(Stored data):

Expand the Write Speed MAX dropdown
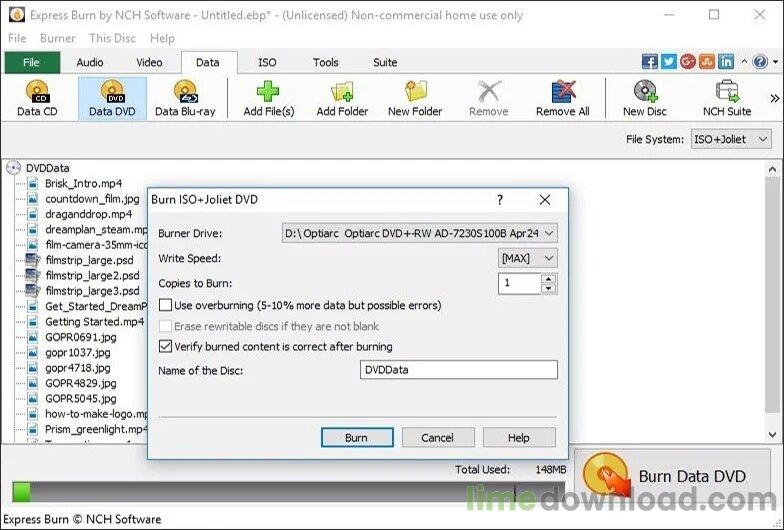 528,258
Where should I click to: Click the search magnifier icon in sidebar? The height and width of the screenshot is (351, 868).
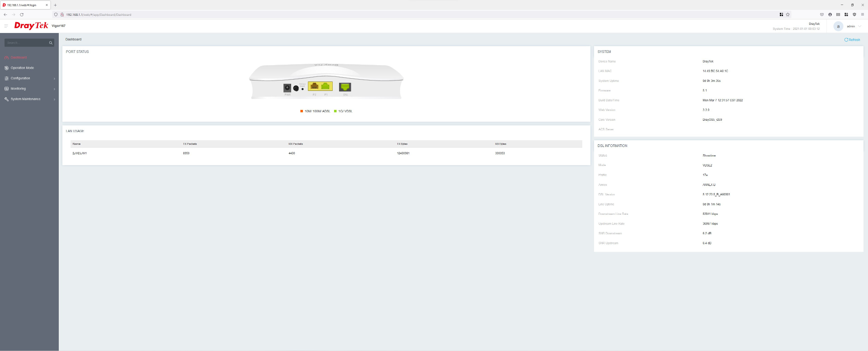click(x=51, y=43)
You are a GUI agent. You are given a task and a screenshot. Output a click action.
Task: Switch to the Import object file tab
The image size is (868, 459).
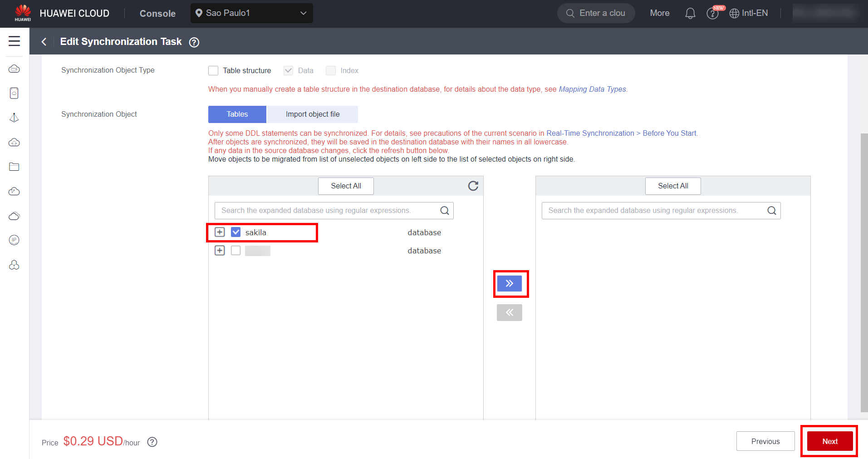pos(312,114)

==

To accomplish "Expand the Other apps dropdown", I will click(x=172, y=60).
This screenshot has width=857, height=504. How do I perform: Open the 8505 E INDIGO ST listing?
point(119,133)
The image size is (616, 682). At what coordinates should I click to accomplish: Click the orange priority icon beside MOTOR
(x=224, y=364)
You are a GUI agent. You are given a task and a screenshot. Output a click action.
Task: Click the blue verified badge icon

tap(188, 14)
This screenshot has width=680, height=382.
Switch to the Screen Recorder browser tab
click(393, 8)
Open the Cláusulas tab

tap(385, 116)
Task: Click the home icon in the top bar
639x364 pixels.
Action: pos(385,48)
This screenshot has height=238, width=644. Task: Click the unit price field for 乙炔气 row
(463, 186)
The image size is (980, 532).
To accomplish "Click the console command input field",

(Goal of the exercise):
Every line above from the line with "639x364 pixels." to the line with "the console command", inclusive, must be returned exactly; no other line belongs in the reply.

(Answer section):
639x364 pixels.
Action: pos(385,48)
This screenshot has height=238, width=644. Task: Click the unit price field for 乙炔气 row
(463, 186)
The image size is (980, 532).
To accomplish "Click the console command input field",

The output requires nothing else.